• Required work: In this exercise, reproduce the whole listing exactly.

• Record set:
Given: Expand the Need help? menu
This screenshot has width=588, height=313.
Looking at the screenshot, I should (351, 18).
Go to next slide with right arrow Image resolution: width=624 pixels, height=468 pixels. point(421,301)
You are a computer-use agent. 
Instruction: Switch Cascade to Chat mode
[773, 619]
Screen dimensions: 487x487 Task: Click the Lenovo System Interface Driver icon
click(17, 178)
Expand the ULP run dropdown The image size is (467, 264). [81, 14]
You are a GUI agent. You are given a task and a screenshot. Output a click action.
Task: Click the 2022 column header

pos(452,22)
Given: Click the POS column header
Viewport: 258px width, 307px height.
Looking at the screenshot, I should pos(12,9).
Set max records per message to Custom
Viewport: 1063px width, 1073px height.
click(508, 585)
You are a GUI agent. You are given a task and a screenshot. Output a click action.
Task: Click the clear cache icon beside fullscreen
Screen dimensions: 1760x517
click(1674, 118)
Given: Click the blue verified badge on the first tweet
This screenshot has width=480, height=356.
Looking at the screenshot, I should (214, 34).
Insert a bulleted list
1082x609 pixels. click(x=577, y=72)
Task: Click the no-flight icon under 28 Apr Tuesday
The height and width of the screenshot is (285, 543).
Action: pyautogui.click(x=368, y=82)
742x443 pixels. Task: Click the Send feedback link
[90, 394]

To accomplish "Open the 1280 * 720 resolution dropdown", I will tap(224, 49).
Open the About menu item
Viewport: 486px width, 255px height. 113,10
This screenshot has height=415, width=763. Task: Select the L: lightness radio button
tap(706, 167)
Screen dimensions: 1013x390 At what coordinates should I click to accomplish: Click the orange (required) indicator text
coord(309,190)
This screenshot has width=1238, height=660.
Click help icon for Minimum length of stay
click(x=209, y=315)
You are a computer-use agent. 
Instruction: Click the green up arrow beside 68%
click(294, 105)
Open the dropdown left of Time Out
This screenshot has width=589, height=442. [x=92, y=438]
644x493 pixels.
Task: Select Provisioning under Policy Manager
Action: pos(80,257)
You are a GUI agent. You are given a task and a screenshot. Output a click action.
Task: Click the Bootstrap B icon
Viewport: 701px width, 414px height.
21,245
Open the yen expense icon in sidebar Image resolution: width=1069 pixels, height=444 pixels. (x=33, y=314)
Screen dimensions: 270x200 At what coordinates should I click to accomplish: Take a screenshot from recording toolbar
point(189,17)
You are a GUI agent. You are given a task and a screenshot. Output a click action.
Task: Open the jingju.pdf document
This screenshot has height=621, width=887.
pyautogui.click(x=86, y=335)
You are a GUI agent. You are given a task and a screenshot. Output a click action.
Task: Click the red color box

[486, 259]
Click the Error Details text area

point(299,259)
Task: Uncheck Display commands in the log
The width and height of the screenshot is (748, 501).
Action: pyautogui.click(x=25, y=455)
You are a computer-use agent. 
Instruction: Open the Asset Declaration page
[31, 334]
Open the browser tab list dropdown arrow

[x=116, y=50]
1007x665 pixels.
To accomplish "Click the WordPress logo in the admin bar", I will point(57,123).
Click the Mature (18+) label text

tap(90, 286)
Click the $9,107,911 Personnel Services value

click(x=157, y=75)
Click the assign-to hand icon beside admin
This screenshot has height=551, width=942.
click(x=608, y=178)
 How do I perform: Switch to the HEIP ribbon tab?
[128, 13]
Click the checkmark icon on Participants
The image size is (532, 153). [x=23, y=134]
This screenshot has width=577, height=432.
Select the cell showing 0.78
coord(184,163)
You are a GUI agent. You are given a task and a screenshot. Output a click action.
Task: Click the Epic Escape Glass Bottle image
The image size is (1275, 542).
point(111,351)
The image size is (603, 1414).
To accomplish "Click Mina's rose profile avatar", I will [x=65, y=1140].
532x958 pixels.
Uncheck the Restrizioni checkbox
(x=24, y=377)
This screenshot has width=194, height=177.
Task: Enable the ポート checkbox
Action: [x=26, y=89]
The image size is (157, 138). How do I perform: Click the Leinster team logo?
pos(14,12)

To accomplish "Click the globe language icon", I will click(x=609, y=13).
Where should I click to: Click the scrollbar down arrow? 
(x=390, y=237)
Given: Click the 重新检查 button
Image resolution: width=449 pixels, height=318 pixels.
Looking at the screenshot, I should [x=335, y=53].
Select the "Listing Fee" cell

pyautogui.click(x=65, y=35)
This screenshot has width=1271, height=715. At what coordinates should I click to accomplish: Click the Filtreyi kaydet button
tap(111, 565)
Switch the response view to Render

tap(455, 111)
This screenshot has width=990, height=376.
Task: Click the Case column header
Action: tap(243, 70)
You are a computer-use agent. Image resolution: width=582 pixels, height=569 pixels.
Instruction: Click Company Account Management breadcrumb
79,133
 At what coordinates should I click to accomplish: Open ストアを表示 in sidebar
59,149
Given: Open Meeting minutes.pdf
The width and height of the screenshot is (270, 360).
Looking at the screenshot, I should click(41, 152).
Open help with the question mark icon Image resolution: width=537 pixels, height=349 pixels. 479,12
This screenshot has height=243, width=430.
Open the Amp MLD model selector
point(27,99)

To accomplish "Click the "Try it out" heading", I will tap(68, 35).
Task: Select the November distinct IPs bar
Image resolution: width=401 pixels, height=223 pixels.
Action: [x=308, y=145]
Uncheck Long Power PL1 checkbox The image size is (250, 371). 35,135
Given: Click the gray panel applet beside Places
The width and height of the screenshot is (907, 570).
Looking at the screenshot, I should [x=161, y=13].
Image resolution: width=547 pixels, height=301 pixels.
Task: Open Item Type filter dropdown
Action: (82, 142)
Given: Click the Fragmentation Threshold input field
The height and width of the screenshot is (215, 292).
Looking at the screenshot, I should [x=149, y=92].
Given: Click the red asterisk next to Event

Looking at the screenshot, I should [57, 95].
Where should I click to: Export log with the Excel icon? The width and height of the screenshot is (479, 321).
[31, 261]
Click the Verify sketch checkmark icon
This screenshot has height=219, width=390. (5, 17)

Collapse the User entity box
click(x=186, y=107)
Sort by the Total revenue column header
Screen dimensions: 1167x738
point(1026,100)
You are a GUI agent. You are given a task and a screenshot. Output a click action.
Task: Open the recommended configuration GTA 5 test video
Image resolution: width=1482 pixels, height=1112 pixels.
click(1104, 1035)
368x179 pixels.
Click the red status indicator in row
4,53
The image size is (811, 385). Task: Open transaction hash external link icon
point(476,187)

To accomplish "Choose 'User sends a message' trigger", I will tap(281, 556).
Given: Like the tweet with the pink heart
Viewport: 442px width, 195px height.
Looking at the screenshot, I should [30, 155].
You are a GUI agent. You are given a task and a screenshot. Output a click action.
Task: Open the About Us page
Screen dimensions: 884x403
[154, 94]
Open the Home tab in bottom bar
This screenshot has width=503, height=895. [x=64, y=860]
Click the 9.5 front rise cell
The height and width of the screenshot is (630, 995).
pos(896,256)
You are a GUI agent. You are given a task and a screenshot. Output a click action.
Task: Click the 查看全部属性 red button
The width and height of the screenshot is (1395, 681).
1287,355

• Answer below:
Given: Expand the Need help? menu
This screenshot has width=588, height=313.
Looking at the screenshot, I should (351, 18).
Go to next slide with right arrow Image resolution: width=624 pixels, height=468 pixels. point(421,301)
You are a computer-use agent. 
Instruction: Switch Cascade to Chat mode
[773, 619]
Screen dimensions: 487x487 Task: Click the Lenovo System Interface Driver icon
click(17, 178)
Expand the ULP run dropdown The image size is (467, 264). [81, 14]
You are a GUI agent. You are given a task and a screenshot. Output a click action.
Task: Click the 2022 column header

pos(452,22)
Given: Click the POS column header
Viewport: 258px width, 307px height.
Looking at the screenshot, I should pos(12,9).
Set max records per message to Custom
Viewport: 1063px width, 1073px height.
click(508, 585)
You are a GUI agent. You are given a task and a screenshot. Output a click action.
Task: Click the clear cache icon beside fullscreen
Screen dimensions: 1760x517
click(1674, 118)
Given: Click the blue verified badge on the first tweet
This screenshot has width=480, height=356.
Looking at the screenshot, I should (214, 34).
Insert a bulleted list
1082x609 pixels. click(x=577, y=72)
Task: Click the no-flight icon under 28 Apr Tuesday
The height and width of the screenshot is (285, 543).
Action: pyautogui.click(x=368, y=82)
742x443 pixels. Task: Click the Send feedback link
[90, 394]

To accomplish "Open the 1280 * 720 resolution dropdown", I will tap(224, 49).
Open the About menu item
Viewport: 486px width, 255px height. 113,10
This screenshot has height=415, width=763. Task: Select the L: lightness radio button
tap(706, 167)
Screen dimensions: 1013x390 At what coordinates should I click to accomplish: Click the orange (required) indicator text
coord(309,190)
This screenshot has width=1238, height=660.
Click help icon for Minimum length of stay
click(x=209, y=315)
You are a computer-use agent. 
Instruction: Click the green up arrow beside 68%
click(294, 105)
Open the dropdown left of Time Out
This screenshot has width=589, height=442. [x=92, y=438]
644x493 pixels.
Task: Select Provisioning under Policy Manager
Action: pos(80,257)
You are a GUI agent. You are given a task and a screenshot. Output a click action.
Task: Click the Bootstrap B icon
Viewport: 701px width, 414px height.
21,245
Open the yen expense icon in sidebar Image resolution: width=1069 pixels, height=444 pixels. (x=33, y=314)
Screen dimensions: 270x200 At what coordinates should I click to accomplish: Take a screenshot from recording toolbar
point(189,17)
You are a GUI agent. You are given a task and a screenshot. Output a click action.
Task: Open the jingju.pdf document
This screenshot has height=621, width=887.
pyautogui.click(x=86, y=335)
You are a GUI agent. You are given a task and a screenshot. Output a click action.
Task: Click the red color box

[486, 259]
Click the Error Details text area

point(299,259)
Task: Uncheck Display commands in the log
The width and height of the screenshot is (748, 501).
Action: pyautogui.click(x=25, y=455)
You are a computer-use agent. 
Instruction: Open the Asset Declaration page
[31, 334]
Open the browser tab list dropdown arrow

[x=116, y=50]
1007x665 pixels.
To accomplish "Click the WordPress logo in the admin bar", I will point(57,123).
Click the Mature (18+) label text

tap(90, 286)
Click the $9,107,911 Personnel Services value

click(x=157, y=75)
Click the assign-to hand icon beside admin
This screenshot has height=551, width=942.
click(x=608, y=178)
 How do I perform: Switch to the HEIP ribbon tab?
[128, 13]
Click the checkmark icon on Participants
The image size is (532, 153). [x=23, y=134]
This screenshot has width=577, height=432.
Select the cell showing 0.78
coord(184,163)
You are a GUI agent. You are given a task and a screenshot. Output a click action.
Task: Click the Epic Escape Glass Bottle image
The image size is (1275, 542).
point(111,351)
The image size is (603, 1414).
To accomplish "Click Mina's rose profile avatar", I will [x=65, y=1140].
532x958 pixels.
Uncheck the Restrizioni checkbox
(x=24, y=377)
This screenshot has width=194, height=177.
Task: Enable the ポート checkbox
Action: [x=26, y=89]
The image size is (157, 138). How do I perform: Click the Leinster team logo?
pos(14,12)

To accomplish "Click the globe language icon", I will click(x=609, y=13).
Where should I click to: Click the scrollbar down arrow? 
(x=390, y=237)
Given: Click the 重新检查 button
Image resolution: width=449 pixels, height=318 pixels.
Looking at the screenshot, I should [x=335, y=53].
Select the "Listing Fee" cell

pyautogui.click(x=65, y=35)
This screenshot has width=1271, height=715. At what coordinates should I click to accomplish: Click the Filtreyi kaydet button
tap(111, 565)
Switch the response view to Render

tap(455, 111)
This screenshot has width=990, height=376.
Task: Click the Case column header
Action: tap(243, 70)
You are a computer-use agent. Image resolution: width=582 pixels, height=569 pixels.
Instruction: Click Company Account Management breadcrumb
79,133
 At what coordinates should I click to accomplish: Open ストアを表示 in sidebar
59,149
Given: Open Meeting minutes.pdf
The width and height of the screenshot is (270, 360).
Looking at the screenshot, I should click(41, 152).
Open help with the question mark icon Image resolution: width=537 pixels, height=349 pixels. 479,12
This screenshot has height=243, width=430.
Open the Amp MLD model selector
point(27,99)

To accomplish "Click the "Try it out" heading", I will tap(68, 35).
Task: Select the November distinct IPs bar
Image resolution: width=401 pixels, height=223 pixels.
Action: [x=308, y=145]
Uncheck Long Power PL1 checkbox The image size is (250, 371). 35,135
Given: Click the gray panel applet beside Places
The width and height of the screenshot is (907, 570).
Looking at the screenshot, I should [x=161, y=13].
Image resolution: width=547 pixels, height=301 pixels.
Task: Open Item Type filter dropdown
Action: (82, 142)
Given: Click the Fragmentation Threshold input field
The height and width of the screenshot is (215, 292).
Looking at the screenshot, I should [x=149, y=92].
Given: Click the red asterisk next to Event

Looking at the screenshot, I should [57, 95].
Where should I click to: Export log with the Excel icon? The width and height of the screenshot is (479, 321).
[31, 261]
Click the Verify sketch checkmark icon
This screenshot has height=219, width=390. (5, 17)

Collapse the User entity box
click(x=186, y=107)
Sort by the Total revenue column header
Screen dimensions: 1167x738
point(1026,100)
You are a GUI agent. You are given a task and a screenshot. Output a click action.
Task: Open the recommended configuration GTA 5 test video
Image resolution: width=1482 pixels, height=1112 pixels.
click(1104, 1035)
368x179 pixels.
Click the red status indicator in row
4,53
The image size is (811, 385). Task: Open transaction hash external link icon
point(476,187)

To accomplish "Choose 'User sends a message' trigger", I will tap(281, 556).
Given: Like the tweet with the pink heart
Viewport: 442px width, 195px height.
Looking at the screenshot, I should [30, 155].
You are a GUI agent. You are given a task and a screenshot. Output a click action.
Task: Open the About Us page
Screen dimensions: 884x403
[154, 94]
Open the Home tab in bottom bar
This screenshot has width=503, height=895. [x=64, y=860]
Click the 9.5 front rise cell
The height and width of the screenshot is (630, 995).
pos(896,256)
You are a GUI agent. You are given a task and a screenshot. Output a click action.
Task: Click the 查看全部属性 red button
The width and height of the screenshot is (1395, 681).
1287,355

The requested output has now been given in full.